Unemployment in the U.S. increased from 3.7% to 3.9% last month, according to data released Friday by the Bureau of Labor Statistics. At the same time, total nonfarm payroll employment rose by 275,000.
This might be an indicator that President Joe Biden’s State of the Union announcement that “the landing is and will be soft,” for the economy coming out of the COVID-19 pandemic will ring true.
Nick Bunker, the economic research director for North America for Indeed Hiring Lab, said that doesn’t mean the labor market is on unsteady ground, per a report in Barron’s.

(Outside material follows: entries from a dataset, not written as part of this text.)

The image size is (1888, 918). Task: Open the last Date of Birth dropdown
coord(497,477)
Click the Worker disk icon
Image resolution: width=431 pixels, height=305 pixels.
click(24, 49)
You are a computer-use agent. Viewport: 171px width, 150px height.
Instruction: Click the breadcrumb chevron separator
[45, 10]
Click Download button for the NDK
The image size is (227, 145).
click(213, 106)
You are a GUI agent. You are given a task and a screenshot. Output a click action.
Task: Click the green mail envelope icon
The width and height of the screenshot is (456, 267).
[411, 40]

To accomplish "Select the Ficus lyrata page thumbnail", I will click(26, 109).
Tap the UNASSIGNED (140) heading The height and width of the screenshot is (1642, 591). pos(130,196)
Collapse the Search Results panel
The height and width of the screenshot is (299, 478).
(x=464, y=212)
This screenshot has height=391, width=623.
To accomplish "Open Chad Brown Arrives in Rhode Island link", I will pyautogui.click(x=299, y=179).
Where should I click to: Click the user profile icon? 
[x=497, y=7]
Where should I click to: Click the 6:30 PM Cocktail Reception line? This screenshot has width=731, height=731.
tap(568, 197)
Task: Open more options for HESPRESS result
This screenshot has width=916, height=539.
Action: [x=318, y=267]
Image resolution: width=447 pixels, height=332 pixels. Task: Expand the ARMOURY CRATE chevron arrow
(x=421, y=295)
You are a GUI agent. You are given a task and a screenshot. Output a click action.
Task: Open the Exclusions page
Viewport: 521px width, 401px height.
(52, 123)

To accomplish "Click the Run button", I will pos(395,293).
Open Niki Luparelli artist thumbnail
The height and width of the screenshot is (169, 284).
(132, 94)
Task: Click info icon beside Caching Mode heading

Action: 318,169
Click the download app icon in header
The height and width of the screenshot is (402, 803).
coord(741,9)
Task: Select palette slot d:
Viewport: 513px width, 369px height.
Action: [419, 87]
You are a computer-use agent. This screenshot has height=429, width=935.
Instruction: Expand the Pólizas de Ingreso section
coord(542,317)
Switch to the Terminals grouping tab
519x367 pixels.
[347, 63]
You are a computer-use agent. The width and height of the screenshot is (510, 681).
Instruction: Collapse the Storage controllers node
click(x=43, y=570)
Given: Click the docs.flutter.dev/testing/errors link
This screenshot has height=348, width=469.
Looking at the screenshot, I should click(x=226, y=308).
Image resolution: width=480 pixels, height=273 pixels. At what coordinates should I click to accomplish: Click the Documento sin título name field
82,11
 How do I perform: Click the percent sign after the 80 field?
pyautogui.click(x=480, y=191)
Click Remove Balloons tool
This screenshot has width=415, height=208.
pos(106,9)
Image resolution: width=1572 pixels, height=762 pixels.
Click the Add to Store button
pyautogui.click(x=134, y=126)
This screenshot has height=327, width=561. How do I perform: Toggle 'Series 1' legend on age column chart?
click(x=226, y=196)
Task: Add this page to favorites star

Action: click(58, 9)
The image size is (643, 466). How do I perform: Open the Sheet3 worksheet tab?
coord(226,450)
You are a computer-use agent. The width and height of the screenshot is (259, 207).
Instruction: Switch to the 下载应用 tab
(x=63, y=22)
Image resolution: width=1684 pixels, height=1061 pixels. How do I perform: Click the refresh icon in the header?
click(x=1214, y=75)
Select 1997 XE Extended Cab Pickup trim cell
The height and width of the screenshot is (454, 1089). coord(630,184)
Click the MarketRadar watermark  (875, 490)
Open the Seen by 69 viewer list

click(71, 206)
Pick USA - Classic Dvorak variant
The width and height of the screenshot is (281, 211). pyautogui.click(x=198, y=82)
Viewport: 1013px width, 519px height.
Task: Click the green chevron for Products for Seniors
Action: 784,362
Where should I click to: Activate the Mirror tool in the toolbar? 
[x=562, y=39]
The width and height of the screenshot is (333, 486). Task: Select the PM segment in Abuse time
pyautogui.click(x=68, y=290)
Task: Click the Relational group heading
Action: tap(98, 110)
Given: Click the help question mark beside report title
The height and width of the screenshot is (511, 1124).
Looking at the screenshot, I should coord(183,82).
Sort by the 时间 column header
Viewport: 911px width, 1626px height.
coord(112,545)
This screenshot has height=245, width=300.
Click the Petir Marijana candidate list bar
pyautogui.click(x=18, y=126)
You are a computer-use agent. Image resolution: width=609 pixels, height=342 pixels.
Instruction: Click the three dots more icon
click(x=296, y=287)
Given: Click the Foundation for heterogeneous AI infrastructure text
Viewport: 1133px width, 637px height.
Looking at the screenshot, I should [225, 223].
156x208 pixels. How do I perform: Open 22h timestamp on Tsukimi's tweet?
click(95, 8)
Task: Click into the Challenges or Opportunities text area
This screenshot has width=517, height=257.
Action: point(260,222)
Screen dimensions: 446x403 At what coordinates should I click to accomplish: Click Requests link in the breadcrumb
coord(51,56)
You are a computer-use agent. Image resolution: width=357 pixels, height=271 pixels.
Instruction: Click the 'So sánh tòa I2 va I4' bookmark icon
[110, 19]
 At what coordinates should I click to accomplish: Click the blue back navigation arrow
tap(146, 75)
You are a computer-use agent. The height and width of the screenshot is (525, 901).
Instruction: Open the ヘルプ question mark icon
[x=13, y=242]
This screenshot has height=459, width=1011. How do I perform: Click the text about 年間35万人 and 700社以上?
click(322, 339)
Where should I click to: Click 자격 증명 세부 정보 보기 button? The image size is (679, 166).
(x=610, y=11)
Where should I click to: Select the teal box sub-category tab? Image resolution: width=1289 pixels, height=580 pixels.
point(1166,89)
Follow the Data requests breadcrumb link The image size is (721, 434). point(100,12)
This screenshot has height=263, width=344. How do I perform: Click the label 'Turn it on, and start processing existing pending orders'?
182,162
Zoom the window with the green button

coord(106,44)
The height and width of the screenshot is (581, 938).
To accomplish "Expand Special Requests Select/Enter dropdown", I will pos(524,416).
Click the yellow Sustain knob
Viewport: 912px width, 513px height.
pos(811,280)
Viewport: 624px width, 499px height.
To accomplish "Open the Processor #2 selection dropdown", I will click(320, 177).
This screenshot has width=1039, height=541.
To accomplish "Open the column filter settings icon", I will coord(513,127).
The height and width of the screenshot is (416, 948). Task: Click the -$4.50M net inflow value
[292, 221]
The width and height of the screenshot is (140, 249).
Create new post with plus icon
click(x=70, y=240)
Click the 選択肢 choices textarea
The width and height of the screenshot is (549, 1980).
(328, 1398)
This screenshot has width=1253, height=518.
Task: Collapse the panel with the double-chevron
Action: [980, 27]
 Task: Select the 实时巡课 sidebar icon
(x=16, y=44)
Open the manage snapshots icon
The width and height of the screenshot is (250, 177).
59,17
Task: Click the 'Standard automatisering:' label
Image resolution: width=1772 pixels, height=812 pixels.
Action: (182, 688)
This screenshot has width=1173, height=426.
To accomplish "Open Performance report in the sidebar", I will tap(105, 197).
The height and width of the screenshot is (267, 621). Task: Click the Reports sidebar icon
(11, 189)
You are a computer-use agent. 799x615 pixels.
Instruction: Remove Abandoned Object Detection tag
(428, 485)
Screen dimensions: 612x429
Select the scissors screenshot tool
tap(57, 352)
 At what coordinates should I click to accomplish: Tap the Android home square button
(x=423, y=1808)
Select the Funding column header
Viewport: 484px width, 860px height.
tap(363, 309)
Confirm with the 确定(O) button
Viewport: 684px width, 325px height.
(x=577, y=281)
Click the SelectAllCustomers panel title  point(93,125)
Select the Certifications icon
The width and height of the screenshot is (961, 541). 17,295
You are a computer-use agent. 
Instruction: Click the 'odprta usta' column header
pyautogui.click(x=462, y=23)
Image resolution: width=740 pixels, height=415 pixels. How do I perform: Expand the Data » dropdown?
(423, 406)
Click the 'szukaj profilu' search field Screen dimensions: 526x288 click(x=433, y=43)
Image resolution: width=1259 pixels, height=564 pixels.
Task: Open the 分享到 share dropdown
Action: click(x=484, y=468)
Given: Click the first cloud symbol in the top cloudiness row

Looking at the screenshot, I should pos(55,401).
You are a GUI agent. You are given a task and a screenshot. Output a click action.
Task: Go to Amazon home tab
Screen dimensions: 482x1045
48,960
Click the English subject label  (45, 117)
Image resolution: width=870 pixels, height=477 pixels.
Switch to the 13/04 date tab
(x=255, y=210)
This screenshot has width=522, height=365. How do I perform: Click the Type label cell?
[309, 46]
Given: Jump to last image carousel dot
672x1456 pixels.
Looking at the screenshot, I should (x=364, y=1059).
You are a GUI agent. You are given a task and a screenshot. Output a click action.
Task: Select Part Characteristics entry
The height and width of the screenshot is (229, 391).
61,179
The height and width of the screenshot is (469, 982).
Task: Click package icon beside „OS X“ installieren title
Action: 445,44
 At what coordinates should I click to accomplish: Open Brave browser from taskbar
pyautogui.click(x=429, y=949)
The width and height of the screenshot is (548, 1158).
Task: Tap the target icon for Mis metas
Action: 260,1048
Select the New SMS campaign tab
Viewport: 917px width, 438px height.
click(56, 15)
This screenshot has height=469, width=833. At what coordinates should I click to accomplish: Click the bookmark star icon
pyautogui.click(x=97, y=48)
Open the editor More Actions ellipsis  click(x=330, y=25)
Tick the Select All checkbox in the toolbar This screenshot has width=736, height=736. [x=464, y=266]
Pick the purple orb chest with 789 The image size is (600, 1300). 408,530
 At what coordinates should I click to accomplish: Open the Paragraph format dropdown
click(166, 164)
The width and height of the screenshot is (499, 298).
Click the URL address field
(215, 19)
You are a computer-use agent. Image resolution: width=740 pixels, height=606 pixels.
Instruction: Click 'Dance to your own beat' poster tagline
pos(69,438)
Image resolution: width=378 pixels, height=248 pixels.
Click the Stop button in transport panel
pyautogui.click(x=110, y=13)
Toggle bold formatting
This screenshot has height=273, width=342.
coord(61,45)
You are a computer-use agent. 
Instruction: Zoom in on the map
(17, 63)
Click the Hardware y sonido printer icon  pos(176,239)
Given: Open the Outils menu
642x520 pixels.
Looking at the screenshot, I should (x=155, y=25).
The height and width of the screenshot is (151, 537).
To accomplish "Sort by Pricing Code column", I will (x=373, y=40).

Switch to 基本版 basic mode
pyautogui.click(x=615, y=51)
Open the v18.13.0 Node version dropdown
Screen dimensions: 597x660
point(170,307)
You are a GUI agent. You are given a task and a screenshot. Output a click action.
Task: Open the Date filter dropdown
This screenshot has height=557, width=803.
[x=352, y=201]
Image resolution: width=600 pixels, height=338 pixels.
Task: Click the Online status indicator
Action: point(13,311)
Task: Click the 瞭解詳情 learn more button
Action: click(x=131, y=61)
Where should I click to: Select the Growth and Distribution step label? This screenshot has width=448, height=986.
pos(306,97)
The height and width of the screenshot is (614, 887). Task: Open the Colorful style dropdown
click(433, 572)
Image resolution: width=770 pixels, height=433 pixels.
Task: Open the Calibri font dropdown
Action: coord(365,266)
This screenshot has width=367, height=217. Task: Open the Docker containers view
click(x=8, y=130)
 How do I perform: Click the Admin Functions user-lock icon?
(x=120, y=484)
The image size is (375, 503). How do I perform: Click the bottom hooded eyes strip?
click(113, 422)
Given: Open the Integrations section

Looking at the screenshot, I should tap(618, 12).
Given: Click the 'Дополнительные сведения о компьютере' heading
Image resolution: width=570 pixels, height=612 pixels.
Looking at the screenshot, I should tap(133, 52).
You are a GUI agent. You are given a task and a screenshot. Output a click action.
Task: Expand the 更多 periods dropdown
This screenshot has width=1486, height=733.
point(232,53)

According to CNBC, the report came as the market was on edge about the impact economic growth might have on monetary policy. Barron’s said the rise in the unemployment rate was higher than expected, and the report overall was good news as far the Federal Reserve Bank is concerned.
“The data were broadly positive for Federal Reserve officials looking to see the labor market holding up without creating inflationary pressures,” said the outlet.
In an effort to deal with inflation seen since the COVID-19 pandemic disrupted the economy, the Fed instituted several interest rate hikes. Federal Reserve Bank Chairman Jerome Powell told Congress this week that inflation has eased, but that the Fed is still aiming for a 2% target.
During the latest 12-month period tracked by the BLS, inflation was up to 3.1%. According to Powell, the labor market remains tight, but demand conditions are becoming more balanced. Over the past two years, the strong labor market “helped narrow long-standing disparities in employment and earnings across demographic groups,” said the Fed chair.
“We remain committed to bringing inflation back down to our 2% goal and to keeping longer-term inflation expectations well anchored,” Powell explained. “Restoring price stability is essential to set the stage for achieving maximum employment and stable prices over the longer run.”
CNBC said that the jobs numbers reported Friday were likely to keep the Fed on track for interest rate cuts this year. It said the timing of those cuts remains uncertain, though Dan North, senior economist at Allianz Trade Americas, expects the first cut may not come until July.
Barron’s said the consensus among economists surveyed by FactSet was that unemployment would remain at 3.7%. Economists surveyed by the Dow Jones were also looking for payroll growth of 198,000, per CNBC.
“Stocks rose Friday following the news, with the Dow Jones Industrial Average up nearly 150 points in early trading,” said CNBC. “Treasury yields moved lower; the benchmark 10-year note was last at 4.07%, down about 0.02 percentage points on the session.”
Barron’s also noted that “wage growth, a metric that many economists and Federal Reserve officials are watching closely for signs of cooling, was slower than expected,” and that the jobs report was “all over the place.”
Seema Shah, the chief global strategist at Principal Asset Management, said that if the U.S. economy continues to add jobs at a healthy pace without triggering a resurgence in wage growth, the Fed can achieve its soft landing, as cited by the outlet. She also thinks the earliest possible time for an interest rate cut would be mid-year.